[Records for processing Boundary: Start]

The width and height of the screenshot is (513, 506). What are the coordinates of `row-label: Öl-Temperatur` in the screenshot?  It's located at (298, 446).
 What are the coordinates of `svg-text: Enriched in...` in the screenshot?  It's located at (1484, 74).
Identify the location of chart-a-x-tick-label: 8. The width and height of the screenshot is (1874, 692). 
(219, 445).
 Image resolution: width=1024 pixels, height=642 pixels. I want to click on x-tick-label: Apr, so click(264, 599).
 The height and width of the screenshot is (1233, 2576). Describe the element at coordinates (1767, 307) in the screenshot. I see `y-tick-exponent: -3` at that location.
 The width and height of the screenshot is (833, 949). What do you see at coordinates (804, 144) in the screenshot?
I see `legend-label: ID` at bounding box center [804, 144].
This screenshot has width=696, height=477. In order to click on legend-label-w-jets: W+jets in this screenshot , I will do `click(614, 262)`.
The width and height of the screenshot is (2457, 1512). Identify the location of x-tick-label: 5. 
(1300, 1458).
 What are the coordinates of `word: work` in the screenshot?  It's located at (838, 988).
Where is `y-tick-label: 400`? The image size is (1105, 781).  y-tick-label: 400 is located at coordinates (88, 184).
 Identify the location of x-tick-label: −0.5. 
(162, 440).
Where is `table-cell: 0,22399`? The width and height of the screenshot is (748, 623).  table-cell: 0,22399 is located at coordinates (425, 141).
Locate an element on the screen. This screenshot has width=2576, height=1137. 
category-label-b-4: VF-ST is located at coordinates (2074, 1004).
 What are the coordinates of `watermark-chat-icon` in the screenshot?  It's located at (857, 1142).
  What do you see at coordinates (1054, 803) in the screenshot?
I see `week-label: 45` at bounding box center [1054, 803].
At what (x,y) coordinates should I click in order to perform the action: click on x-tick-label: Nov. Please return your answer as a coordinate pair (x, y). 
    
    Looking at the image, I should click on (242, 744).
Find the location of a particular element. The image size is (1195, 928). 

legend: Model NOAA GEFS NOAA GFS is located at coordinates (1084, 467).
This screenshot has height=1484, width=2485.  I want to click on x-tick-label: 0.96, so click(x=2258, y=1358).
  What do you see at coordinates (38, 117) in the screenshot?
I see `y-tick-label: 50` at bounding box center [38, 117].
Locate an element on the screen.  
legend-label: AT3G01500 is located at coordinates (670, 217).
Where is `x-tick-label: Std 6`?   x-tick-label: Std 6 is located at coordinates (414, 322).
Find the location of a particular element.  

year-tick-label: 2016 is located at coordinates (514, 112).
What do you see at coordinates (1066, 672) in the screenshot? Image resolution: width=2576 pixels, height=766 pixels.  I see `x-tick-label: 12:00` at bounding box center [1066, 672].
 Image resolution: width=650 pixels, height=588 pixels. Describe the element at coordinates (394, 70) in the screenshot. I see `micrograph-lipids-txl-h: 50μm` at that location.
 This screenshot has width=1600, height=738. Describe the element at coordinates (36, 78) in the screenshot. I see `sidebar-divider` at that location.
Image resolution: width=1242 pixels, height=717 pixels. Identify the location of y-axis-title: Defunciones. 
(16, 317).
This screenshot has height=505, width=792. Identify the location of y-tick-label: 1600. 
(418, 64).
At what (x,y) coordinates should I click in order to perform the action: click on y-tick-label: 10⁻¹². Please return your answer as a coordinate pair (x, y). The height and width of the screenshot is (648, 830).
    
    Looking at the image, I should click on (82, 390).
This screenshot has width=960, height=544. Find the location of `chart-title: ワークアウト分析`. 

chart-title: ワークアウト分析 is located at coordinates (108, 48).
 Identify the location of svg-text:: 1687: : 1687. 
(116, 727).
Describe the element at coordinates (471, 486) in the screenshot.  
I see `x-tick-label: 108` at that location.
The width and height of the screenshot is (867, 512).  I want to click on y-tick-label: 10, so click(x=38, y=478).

[Records for processing Boundary: End]

● **Exercise objective**
Please copy out, word for word, the part of the material above that opens with the line containing "This screenshot has width=960, height=544." and runs through the end of the material, including both of those ends.

● **Written response**
This screenshot has width=960, height=544. Find the location of `chart-title: ワークアウト分析`. 

chart-title: ワークアウト分析 is located at coordinates (108, 48).
 Identify the location of svg-text:: 1687: : 1687. 
(116, 727).
Describe the element at coordinates (471, 486) in the screenshot.  
I see `x-tick-label: 108` at that location.
The width and height of the screenshot is (867, 512).  I want to click on y-tick-label: 10, so click(x=38, y=478).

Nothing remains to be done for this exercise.